- **PROBLEM REQUIREMENTS**:
Could you repeat the records shown below exactly as written?

- **Stored items**:
*****
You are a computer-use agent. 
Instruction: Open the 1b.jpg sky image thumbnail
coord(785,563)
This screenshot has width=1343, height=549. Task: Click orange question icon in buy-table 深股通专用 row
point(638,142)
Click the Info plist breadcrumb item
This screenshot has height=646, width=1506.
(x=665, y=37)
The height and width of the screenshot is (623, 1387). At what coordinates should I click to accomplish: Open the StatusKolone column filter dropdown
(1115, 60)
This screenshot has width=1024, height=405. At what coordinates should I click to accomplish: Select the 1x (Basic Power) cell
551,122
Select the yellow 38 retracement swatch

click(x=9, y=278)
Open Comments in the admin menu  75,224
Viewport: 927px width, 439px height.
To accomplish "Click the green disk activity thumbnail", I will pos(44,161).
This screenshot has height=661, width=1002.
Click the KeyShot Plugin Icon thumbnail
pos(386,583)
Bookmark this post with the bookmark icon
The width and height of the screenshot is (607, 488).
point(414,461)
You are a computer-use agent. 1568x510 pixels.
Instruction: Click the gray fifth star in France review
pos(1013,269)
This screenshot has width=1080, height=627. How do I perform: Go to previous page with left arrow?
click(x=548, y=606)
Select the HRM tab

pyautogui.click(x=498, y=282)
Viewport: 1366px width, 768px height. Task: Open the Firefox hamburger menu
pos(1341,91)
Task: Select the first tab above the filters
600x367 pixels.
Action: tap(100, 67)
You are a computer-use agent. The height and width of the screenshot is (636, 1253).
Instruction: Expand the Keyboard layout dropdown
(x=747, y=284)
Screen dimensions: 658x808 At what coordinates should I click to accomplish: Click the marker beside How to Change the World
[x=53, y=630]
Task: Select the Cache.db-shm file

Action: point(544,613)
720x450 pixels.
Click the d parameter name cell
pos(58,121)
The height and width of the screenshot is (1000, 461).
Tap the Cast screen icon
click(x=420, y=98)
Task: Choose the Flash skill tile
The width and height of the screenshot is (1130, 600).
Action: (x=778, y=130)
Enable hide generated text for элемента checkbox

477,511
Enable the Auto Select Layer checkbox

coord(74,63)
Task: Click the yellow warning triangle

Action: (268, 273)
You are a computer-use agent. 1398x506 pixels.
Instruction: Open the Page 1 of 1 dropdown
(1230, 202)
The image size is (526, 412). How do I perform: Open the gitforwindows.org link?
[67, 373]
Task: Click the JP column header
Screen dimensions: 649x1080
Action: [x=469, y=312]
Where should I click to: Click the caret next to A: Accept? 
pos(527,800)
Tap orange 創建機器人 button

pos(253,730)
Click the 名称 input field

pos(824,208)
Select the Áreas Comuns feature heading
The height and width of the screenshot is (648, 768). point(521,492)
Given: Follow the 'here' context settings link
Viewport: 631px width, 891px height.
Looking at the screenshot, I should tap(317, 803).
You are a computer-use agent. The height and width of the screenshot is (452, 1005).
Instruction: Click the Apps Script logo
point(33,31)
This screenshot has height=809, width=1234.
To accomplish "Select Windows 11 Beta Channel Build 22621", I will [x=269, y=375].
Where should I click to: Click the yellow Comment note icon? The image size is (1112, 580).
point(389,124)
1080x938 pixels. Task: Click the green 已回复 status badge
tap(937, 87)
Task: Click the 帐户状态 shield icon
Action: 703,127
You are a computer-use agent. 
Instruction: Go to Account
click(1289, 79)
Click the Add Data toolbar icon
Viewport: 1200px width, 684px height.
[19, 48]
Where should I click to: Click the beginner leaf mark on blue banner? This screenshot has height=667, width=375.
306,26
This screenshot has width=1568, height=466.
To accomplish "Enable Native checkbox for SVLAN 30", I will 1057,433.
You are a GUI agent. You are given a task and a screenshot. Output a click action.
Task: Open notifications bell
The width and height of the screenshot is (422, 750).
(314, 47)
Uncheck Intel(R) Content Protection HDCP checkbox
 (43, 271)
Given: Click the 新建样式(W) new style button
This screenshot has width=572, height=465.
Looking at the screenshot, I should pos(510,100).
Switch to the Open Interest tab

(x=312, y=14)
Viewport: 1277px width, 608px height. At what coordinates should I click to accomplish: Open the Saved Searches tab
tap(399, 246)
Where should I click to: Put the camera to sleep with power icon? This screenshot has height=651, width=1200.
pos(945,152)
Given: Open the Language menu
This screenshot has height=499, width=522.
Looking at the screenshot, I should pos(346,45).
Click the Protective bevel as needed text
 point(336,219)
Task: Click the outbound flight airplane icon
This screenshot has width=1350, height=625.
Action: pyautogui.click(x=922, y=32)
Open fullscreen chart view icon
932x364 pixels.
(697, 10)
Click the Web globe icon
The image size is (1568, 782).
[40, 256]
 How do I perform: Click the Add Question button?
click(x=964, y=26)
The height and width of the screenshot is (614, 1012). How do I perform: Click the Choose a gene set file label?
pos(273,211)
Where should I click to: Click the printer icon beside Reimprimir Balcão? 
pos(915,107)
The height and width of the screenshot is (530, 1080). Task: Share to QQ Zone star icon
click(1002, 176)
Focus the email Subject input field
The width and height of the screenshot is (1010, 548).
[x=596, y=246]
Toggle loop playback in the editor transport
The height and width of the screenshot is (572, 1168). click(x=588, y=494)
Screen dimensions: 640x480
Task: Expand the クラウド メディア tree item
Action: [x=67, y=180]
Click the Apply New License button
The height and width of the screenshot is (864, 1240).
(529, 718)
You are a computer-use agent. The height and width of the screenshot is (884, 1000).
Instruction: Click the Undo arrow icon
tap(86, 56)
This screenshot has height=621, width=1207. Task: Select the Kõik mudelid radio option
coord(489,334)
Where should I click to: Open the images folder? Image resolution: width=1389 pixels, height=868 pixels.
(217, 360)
*****
- **ANSWER SPACE**:
You are a computer-use agent. 
Instruction: Open the 1b.jpg sky image thumbnail
coord(785,563)
This screenshot has width=1343, height=549. Task: Click orange question icon in buy-table 深股通专用 row
point(638,142)
Click the Info plist breadcrumb item
This screenshot has height=646, width=1506.
(x=665, y=37)
The height and width of the screenshot is (623, 1387). At what coordinates should I click to accomplish: Open the StatusKolone column filter dropdown
(1115, 60)
This screenshot has width=1024, height=405. At what coordinates should I click to accomplish: Select the 1x (Basic Power) cell
551,122
Select the yellow 38 retracement swatch

click(x=9, y=278)
Open Comments in the admin menu  75,224
Viewport: 927px width, 439px height.
To accomplish "Click the green disk activity thumbnail", I will pos(44,161).
This screenshot has height=661, width=1002.
Click the KeyShot Plugin Icon thumbnail
pos(386,583)
Bookmark this post with the bookmark icon
The width and height of the screenshot is (607, 488).
point(414,461)
You are a computer-use agent. 1568x510 pixels.
Instruction: Click the gray fifth star in France review
pos(1013,269)
This screenshot has width=1080, height=627. How do I perform: Go to previous page with left arrow?
click(x=548, y=606)
Select the HRM tab

pyautogui.click(x=498, y=282)
Viewport: 1366px width, 768px height. Task: Open the Firefox hamburger menu
pos(1341,91)
Task: Select the first tab above the filters
600x367 pixels.
Action: tap(100, 67)
You are a computer-use agent. The height and width of the screenshot is (636, 1253).
Instruction: Expand the Keyboard layout dropdown
(x=747, y=284)
Screen dimensions: 658x808 At what coordinates should I click to accomplish: Click the marker beside How to Change the World
[x=53, y=630]
Task: Select the Cache.db-shm file

Action: point(544,613)
720x450 pixels.
Click the d parameter name cell
pos(58,121)
The height and width of the screenshot is (1000, 461).
Tap the Cast screen icon
click(x=420, y=98)
Task: Choose the Flash skill tile
The width and height of the screenshot is (1130, 600).
Action: (x=778, y=130)
Enable hide generated text for элемента checkbox

477,511
Enable the Auto Select Layer checkbox

coord(74,63)
Task: Click the yellow warning triangle

Action: (268, 273)
You are a computer-use agent. 1398x506 pixels.
Instruction: Open the Page 1 of 1 dropdown
(1230, 202)
The image size is (526, 412). How do I perform: Open the gitforwindows.org link?
[67, 373]
Task: Click the JP column header
Screen dimensions: 649x1080
Action: [x=469, y=312]
Where should I click to: Click the caret next to A: Accept? 
pos(527,800)
Tap orange 創建機器人 button

pos(253,730)
Click the 名称 input field

pos(824,208)
Select the Áreas Comuns feature heading
The height and width of the screenshot is (648, 768). point(521,492)
Given: Follow the 'here' context settings link
Viewport: 631px width, 891px height.
Looking at the screenshot, I should tap(317, 803).
You are a computer-use agent. The height and width of the screenshot is (452, 1005).
Instruction: Click the Apps Script logo
point(33,31)
This screenshot has height=809, width=1234.
To accomplish "Select Windows 11 Beta Channel Build 22621", I will [x=269, y=375].
Where should I click to: Click the yellow Comment note icon? The image size is (1112, 580).
point(389,124)
1080x938 pixels. Task: Click the green 已回复 status badge
tap(937, 87)
Task: Click the 帐户状态 shield icon
Action: 703,127
You are a computer-use agent. 
Instruction: Go to Account
click(1289, 79)
Click the Add Data toolbar icon
Viewport: 1200px width, 684px height.
[19, 48]
Where should I click to: Click the beginner leaf mark on blue banner? This screenshot has height=667, width=375.
306,26
This screenshot has width=1568, height=466.
To accomplish "Enable Native checkbox for SVLAN 30", I will 1057,433.
You are a GUI agent. You are given a task and a screenshot. Output a click action.
Task: Open notifications bell
The width and height of the screenshot is (422, 750).
(314, 47)
Uncheck Intel(R) Content Protection HDCP checkbox
 (43, 271)
Given: Click the 新建样式(W) new style button
This screenshot has width=572, height=465.
Looking at the screenshot, I should pos(510,100).
Switch to the Open Interest tab

(x=312, y=14)
Viewport: 1277px width, 608px height. At what coordinates should I click to accomplish: Open the Saved Searches tab
tap(399, 246)
Where should I click to: Put the camera to sleep with power icon? This screenshot has height=651, width=1200.
pos(945,152)
Given: Open the Language menu
This screenshot has height=499, width=522.
Looking at the screenshot, I should pos(346,45).
Click the Protective bevel as needed text
 point(336,219)
Task: Click the outbound flight airplane icon
This screenshot has width=1350, height=625.
Action: pyautogui.click(x=922, y=32)
Open fullscreen chart view icon
932x364 pixels.
(697, 10)
Click the Web globe icon
The image size is (1568, 782).
[40, 256]
 How do I perform: Click the Add Question button?
click(x=964, y=26)
The height and width of the screenshot is (614, 1012). How do I perform: Click the Choose a gene set file label?
pos(273,211)
Where should I click to: Click the printer icon beside Reimprimir Balcão? 
pos(915,107)
The height and width of the screenshot is (530, 1080). Task: Share to QQ Zone star icon
click(1002, 176)
Focus the email Subject input field
The width and height of the screenshot is (1010, 548).
[x=596, y=246]
Toggle loop playback in the editor transport
The height and width of the screenshot is (572, 1168). click(x=588, y=494)
Screen dimensions: 640x480
Task: Expand the クラウド メディア tree item
Action: [x=67, y=180]
Click the Apply New License button
The height and width of the screenshot is (864, 1240).
(529, 718)
You are a computer-use agent. The height and width of the screenshot is (884, 1000).
Instruction: Click the Undo arrow icon
tap(86, 56)
This screenshot has height=621, width=1207. Task: Select the Kõik mudelid radio option
coord(489,334)
Where should I click to: Open the images folder? Image resolution: width=1389 pixels, height=868 pixels.
(217, 360)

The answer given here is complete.